Thames Water to pay £86m package after mis-reporting data

Thames Water bill
Image caption Thames Water will return £7m to its customers

Thames Water has agreed to pay a package worth £86m to customers after it mis-reported sewer flooding data in 2010, the regulator Ofwat has said.

The water company has agreed to a £79m reduction of its regulatory capital value (RCV), which Ofwat said would ultimately lead to lower bills for Thames' 15 million customers.

Thames Water will also return £7m to customers and the community.

The agreement is in place of a fine, which would have gone to the Treasury.

'Inefficient spending'

The RCV measures the financial return a water company receives on its investments, such as water treatment plants.

This helps Ofwat determine whether price rises proposed by water companies are fair before it agrees to them.

The regulator said the reduction in Thames Water's RCV would its mean bills for customers would be reduced by £15.2m in total over the next five years.

It added customers' bills would be kept lower for decades to come.

Ofwat's investigation found Thames Water mis-reported the number of properties at high risk of sewer flooding between 2005 and 2010.

It meant more properties were recorded as being at high risk of sewer flooding than there was evidence to support, Ofwat said.

"The misreporting may have led to poorly targeted and inefficient spending of customers' money," Ofwat said.
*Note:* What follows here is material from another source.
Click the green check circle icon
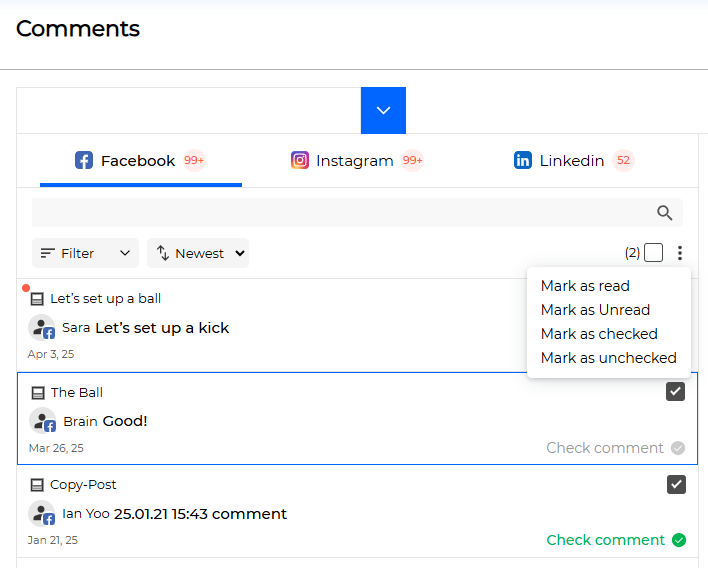The image size is (708, 568). [x=679, y=540]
But the regulator said there was no indication Thames Water had acted deliberately.

'Positive result'

Of the £7m being returned to customers and the community, Thames Water will put an additional £2m into its own independently managed fund for customers who are having difficulty paying their bills.
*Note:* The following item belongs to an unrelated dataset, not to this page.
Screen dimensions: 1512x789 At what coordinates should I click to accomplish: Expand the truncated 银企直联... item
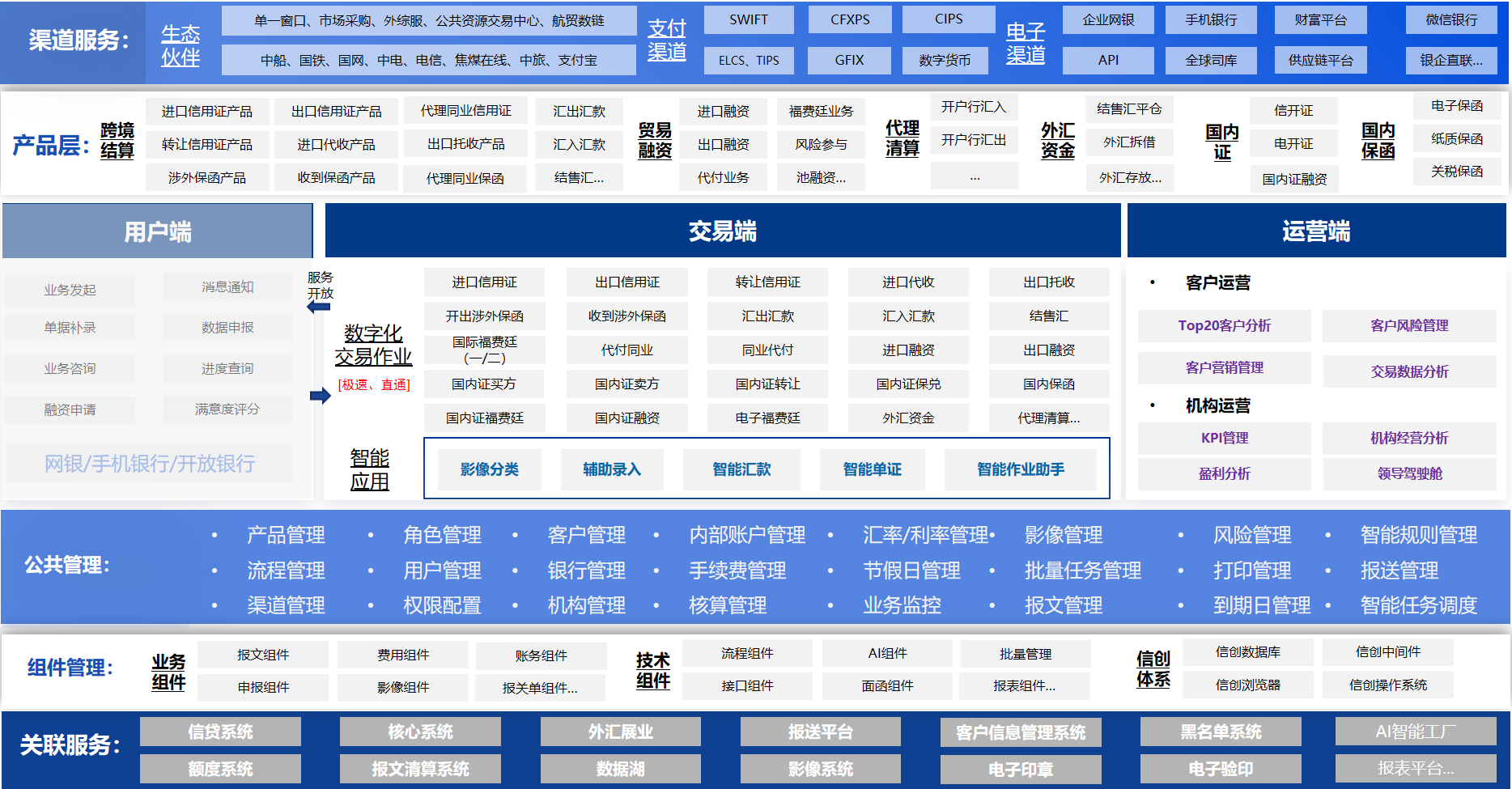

It will also invest £5m to support additional community projects, such as local programmes to protect rivers and the natural environment.

Ofwat added the sewer work carried out by Thames Water did reduce the risk of flooding at the homes of a large number of its customers.

It added that between 2005 and 2010 the company spent an additional £20m of its own money to help deal with sewer flooding problems and that this money had not come out of customers' bills.

Cathryn Ross, chief executive of Ofwat said: "We are satisfied that Thames has put right the problems that caused the misreporting. It's only fair that when companies make mistakes, they put it right and make sure customers are not out of pocket."

A statement from Thames Water said: "We made a mistake in some of our 2009-10 sewer flooding statistics.

"Ofwat agree that this was not deliberate and we are pleased they have accepted our package of measures in response. This is a positive result for our customers, communities and the environment."

Last year, the regulator rejected an attempt Thames Water to increase customer's bills by 8% in this financial year.

That was in addition to a 5.5% increase in customers' bills already agreed with Ofwat

Thames Water said the additional £29 price rise was necessary to help pay for the construction of a new super sewer in London.